PORTLAND, Ore - A federal judge in Oregon on Jan. 7 denied a health insurers' motion to dismiss claims alleging that it breached its fiduciary duties under the Employee Retirement Income Security Act by denying coverage for applied behavioral analysis (ABA) therapy for the treatment of autism-related spectrum disorder to children who have been diagnosed as autistic (A.F., by and through his parents and guardians, Brenna Legaard and Scott Fournier, et al. v. Providence Health Plan, No. 13-776, D. Ore.; 2016 U.S. Dist. LEXIS 1503).

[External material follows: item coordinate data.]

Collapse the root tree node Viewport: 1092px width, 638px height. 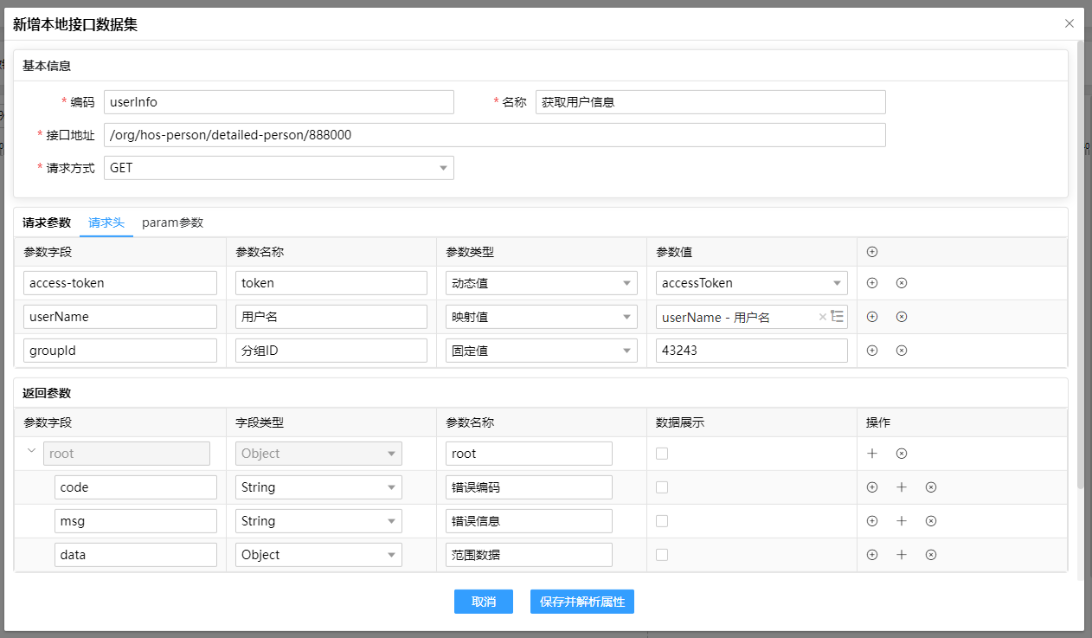(x=32, y=452)
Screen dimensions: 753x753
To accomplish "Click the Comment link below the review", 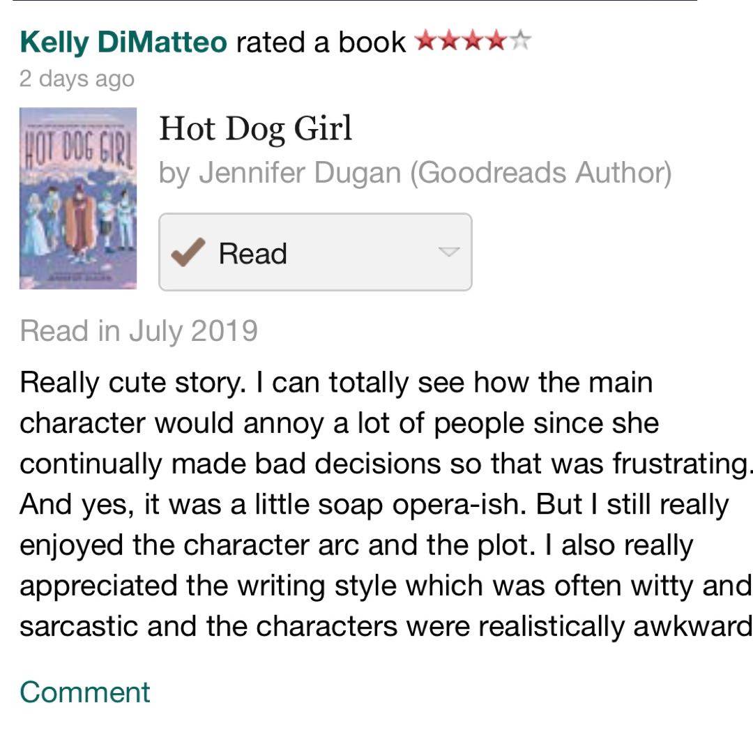I will click(84, 692).
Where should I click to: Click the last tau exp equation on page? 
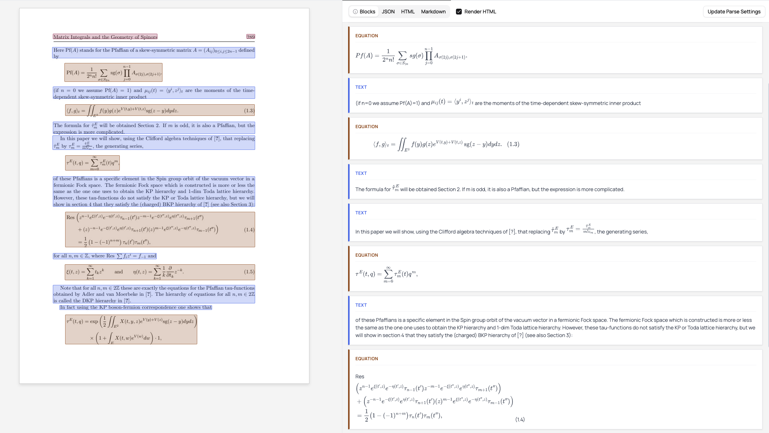[x=131, y=329]
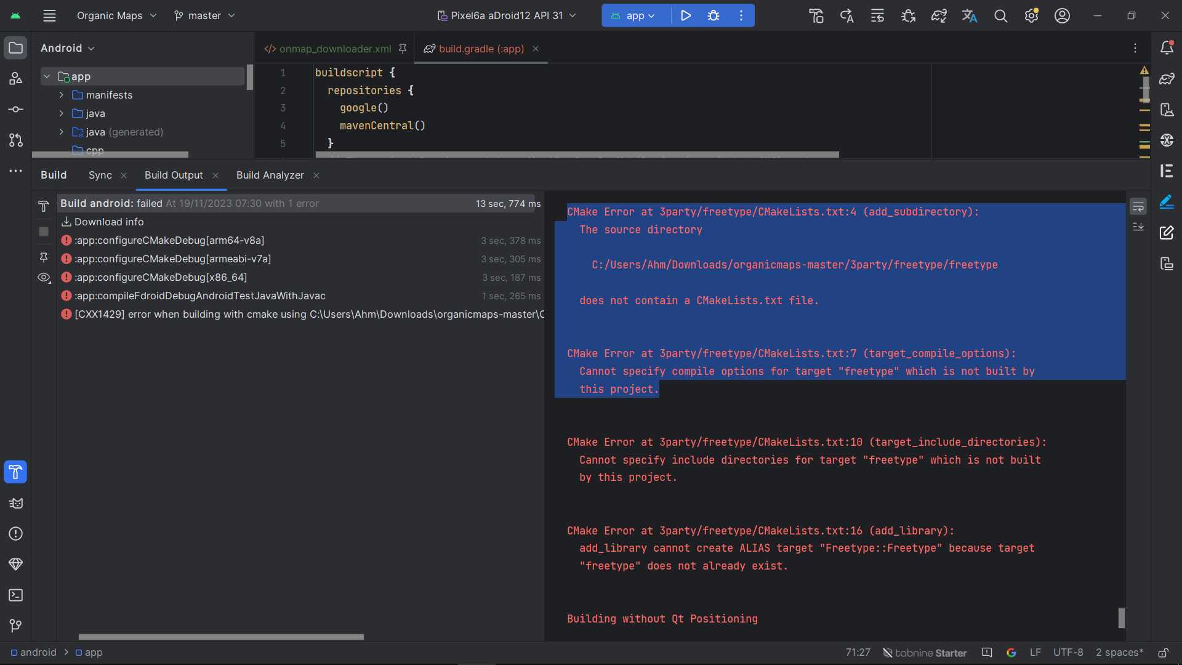Open the Profiler from the toolbar
Screen dimensions: 1182x665
[x=908, y=15]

ST. LOUIS - A retirement plan sponsor's allegations that a service provider breached its fiduciary duties under the Employee Retirement Income Security Act failed because the provider did not owe any duty to the participants at the time the fees were negotiated and because the sponsor failed to establish a connection between its excessive fee allegations and the alleged post-contract basis for fiduciary duty, the Eighth Circuit U.S. Court of Appeals affirmed Jan. 8, rejecting the position of the U.S. Department of Labor (McCaffree Financial Corp. v. Principal Life Insurance Company, No. 15-1007, 8th Cir.; 2016 U.S. App. LEXIS 214).
NEW ORLEANS - A divided Fifth Circuit U.S. Court of Appeals panel on Jan. 5 vacated a trial court's rejection of a detention center officer's claim of retaliatory firing, finding that there was evidence that the center was inconsistent when it came to firing workers who mistreated inmates, but the majority affirmed the rejection of the officer's remaining claims (Lillie D. Wheat v. Florida Parish Juvenile Justice Commission, No. 14-30788, 5th Cir.; 2016 U.S. App. LEXIS 45).
ST. LOUIS - A class of workers who provide companionship services to disabled individuals in the individuals' place of residence fall under a Fair Labor Standards Act (FLSA) exemption and are not owed overtime, the Eighth Circuit U.S. Court of Appeals ruled Jan. 5, upholding a trial court's ruling (Frederic Fezard, et al. v. United Cerebral Palsy of Central Arkansas, No. 14-3601, 8th Cir.; 2016 U.S. App. LEXIS 27).